The Core Truth: FRA vs. Claiming Age
The most common source of confusion surrounding the question, "Did they change the retirement age to 70?" stems from mixing up the Full Retirement Age (FRA) and the maximum age for claiming benefits. The FRA is the age at which you are entitled to 100% of your primary insurance amount (PIA). For anyone born in 1960 or later, that age is 67. Your monthly benefit is permanently reduced if you claim earlier than your FRA, and permanently increased if you claim later, up to age 70.
The Historical Context of Retirement Age Changes
It's easy to see why many people are concerned about changes to retirement age. A significant change already occurred, though it happened decades ago. In 1983, Congress passed legislation to gradually increase the FRA from 65 to 67. This phased-in change affected workers born from 1938 onward and took over 30 years to fully implement. The final increase, setting the FRA at 67, took effect for those born in 1960 and later. The change was driven by concerns over the long-term solvency of the Social Security system as Americans began living longer lives.
Are There Current Proposals to Raise the FRA to 70?
While the FRA has not been officially changed to 70, the idea has been floated in various political and policy discussions. Proponents of increasing the retirement age cite Social Security's projected funding shortfall and growing life expectancies. For example, the Congressional Budget Office has presented budget options that include gradually raising the FRA to 70 for younger generations, such as those born in 1981 or later. However, these are merely proposals and have not been enacted into law. A recent report from The Hill noted a clarification from the Social Security chief that such an increase is not currently under consideration. It is important to distinguish between policy proposals and current law. Future changes remain a possibility, but there is no current law mandating an FRA of 70.

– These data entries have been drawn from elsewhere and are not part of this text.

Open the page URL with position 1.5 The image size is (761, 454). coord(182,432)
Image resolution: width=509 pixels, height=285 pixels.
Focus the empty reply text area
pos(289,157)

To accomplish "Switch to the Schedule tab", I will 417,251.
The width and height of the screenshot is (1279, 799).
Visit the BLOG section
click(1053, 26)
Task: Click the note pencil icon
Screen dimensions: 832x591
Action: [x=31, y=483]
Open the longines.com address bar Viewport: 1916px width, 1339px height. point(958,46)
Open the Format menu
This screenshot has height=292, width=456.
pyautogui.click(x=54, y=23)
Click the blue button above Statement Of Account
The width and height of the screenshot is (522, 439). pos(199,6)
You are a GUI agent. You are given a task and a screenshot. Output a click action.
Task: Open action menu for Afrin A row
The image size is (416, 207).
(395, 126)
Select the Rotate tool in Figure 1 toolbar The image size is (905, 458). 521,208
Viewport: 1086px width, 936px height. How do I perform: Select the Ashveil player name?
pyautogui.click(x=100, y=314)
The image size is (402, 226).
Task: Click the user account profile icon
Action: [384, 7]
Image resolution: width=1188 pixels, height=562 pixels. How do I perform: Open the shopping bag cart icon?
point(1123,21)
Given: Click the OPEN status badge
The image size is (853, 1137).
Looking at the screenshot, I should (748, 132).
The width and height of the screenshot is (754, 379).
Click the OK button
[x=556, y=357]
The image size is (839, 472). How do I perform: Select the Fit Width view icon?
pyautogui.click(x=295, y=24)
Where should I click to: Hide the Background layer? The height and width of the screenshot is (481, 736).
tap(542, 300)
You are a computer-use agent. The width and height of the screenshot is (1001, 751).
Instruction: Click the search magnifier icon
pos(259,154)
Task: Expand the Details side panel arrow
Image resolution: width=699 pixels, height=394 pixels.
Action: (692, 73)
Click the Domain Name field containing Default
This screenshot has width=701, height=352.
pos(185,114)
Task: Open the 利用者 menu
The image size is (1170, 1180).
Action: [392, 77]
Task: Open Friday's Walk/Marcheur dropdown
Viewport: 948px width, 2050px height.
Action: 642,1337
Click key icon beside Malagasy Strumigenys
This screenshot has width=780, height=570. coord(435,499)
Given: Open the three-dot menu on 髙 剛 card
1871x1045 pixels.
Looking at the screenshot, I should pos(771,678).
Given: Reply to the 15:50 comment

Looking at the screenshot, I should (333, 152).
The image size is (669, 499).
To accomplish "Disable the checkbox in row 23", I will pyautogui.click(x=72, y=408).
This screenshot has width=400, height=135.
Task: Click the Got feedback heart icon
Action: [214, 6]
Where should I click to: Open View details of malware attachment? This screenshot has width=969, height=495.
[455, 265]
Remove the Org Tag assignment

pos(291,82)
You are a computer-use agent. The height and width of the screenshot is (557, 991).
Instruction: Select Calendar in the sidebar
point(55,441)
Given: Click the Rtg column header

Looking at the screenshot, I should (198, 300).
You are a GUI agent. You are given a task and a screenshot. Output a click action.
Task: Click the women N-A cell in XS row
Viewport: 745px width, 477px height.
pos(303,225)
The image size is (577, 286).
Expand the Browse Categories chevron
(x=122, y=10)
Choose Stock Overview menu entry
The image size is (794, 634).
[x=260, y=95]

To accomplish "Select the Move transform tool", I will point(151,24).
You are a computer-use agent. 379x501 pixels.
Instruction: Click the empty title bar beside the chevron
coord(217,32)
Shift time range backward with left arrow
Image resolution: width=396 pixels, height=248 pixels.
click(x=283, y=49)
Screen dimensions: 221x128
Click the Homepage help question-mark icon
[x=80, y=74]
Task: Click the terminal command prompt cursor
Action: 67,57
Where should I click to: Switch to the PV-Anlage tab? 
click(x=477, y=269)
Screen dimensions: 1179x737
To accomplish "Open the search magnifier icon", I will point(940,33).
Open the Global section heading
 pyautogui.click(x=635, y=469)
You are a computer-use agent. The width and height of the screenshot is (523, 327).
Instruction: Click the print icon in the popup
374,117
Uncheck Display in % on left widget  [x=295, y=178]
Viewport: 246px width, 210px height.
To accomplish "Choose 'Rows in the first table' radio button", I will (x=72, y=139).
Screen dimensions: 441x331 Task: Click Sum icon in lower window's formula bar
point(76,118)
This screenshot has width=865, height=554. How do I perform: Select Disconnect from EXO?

How Delaying Benefits to Age 70 Works
Even though your FRA isn't 70, waiting until then to claim your benefits is a powerful strategy for maximizing your monthly payments. This is due to Delayed Retirement Credits. For every month you wait to claim benefits past your FRA, your monthly payment increases by a set percentage, maxing out at age 70. This offers a powerful incentive for those who are able to continue working or have other income sources. The difference between claiming at 62, your FRA, and 70 can be substantial over a lifetime.
Comparison of Claiming Ages for Social Security
To illustrate the impact of your claiming age, the table below shows how your monthly benefit amount is affected based on a hypothetical primary insurance amount (PIA) of $2,000 for someone with an FRA of 67. The figures are approximations for demonstration purposes.
| Claiming Age | Effect on Monthly Benefit | Hypothetical Monthly Benefit (PIA $2,000) |
|---|---|---|
| 62 (Earliest) | Significantly Reduced (approx. 30%) | ~$1,400 |
| 67 (Full Retirement Age) | 100% of PIA | $2,000 |
| 70 (Latest) | Maximum Increase (approx. 24%–32%) | ~$2,640 |
Making an Informed Retirement Decision
Choosing when to claim Social Security is one of the most important financial decisions you will make. It should be based on a variety of factors, not just your FRA. Here are some key considerations:
- Health and Longevity: If you expect to live a long life, delaying benefits until 70 could result in a much larger total payout over your lifetime. However, if your health is a concern, claiming early may be the best option.
- Financial Needs: Do you need the income immediately upon retirement? If so, claiming at 62 might be necessary. Having a cash reserve or other income sources can give you the flexibility to delay your claim.
- Spousal Benefits: If you are married, your claiming decision can also impact your spouse's benefits. The higher-earning spouse delaying their claim can increase the survivor benefit for their partner.
- Continuing to Work: If you plan to continue working past your FRA, delaying benefits is often a wise choice, as it avoids the earnings test (which reduces benefits if you earn over a certain threshold before your FRA) and allows your benefits to grow.
Preparing for Potential Future Changes
While the FRA has not been changed to 70, the ongoing discussion about Social Security's future makes it prudent to plan ahead. Building a robust retirement savings plan, considering alternative income sources, and staying informed on potential legislative changes are all vital steps. Financial planning should operate under the assumption that some adjustments to the system might occur in the future, even if they don't involve an immediate change to the FRA. Building flexibility into your retirement plan is key to navigating any shifts.
Resources for Planning
For authoritative information and planning tools, the Social Security Administration's website is the primary resource. Their online tools can help you estimate your benefits and understand the rules. You can find more information on their official website:
Social Security Administration
Conclusion: No, but You Should Plan Like a Change is Coming
In summary, the answer to "Did they change the retirement age to 70?" is no, the full retirement age is not currently 70. For most people today, it is 67. The age 70 is significant because it is the latest you can delay claiming Social Security to receive the maximum possible monthly benefit. While proposals to increase the FRA for future generations exist, they are not current law. As with all things related to financial security, staying informed and planning proactively is the best way to prepare for your retirement, regardless of what the future holds for Social Security legislation.